### Provided data

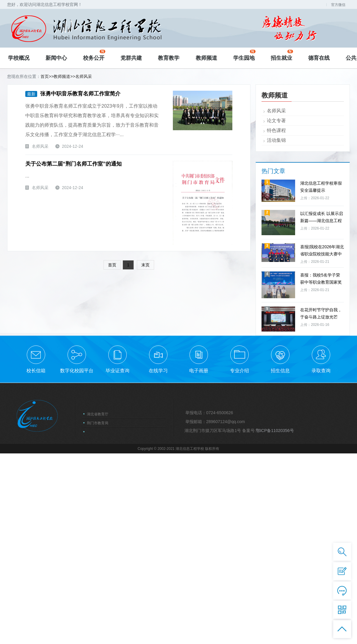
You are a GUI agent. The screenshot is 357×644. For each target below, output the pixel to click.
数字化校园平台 (77, 565)
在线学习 (158, 565)
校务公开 (94, 55)
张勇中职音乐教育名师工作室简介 (72, 94)
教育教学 (169, 58)
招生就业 (282, 55)
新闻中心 (56, 58)
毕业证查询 (118, 565)
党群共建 (131, 58)
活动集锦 (276, 334)
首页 (45, 76)
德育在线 (319, 58)
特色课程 (276, 324)
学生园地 (244, 55)
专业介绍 (239, 565)
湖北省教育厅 (98, 609)
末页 (149, 265)
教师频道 (206, 58)
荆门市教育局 (98, 618)
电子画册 (199, 565)
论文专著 (276, 314)
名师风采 (84, 76)
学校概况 (19, 58)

######

== What is required ==
Rewrite the rows above from the line with "活动集锦 (276, 334)" through the last row, both included, keeping each request and scaling both click coordinates in every answer by 0.2. Round the results to whole numbers, with halves rounded up.

== Solution to this exercise ==
活动集锦 (55, 67)
首页 (9, 15)
德育在线 (64, 12)
特色课程 (55, 65)
学生园地 (49, 11)
专业介绍 (48, 113)
湖北省教育厅 (20, 122)
末页 (30, 53)
教师频道 (41, 12)
荆门市教育局 (20, 124)
电子画册 (40, 113)
论文专著 (55, 63)
名师风采 (17, 15)
学校概况 (4, 12)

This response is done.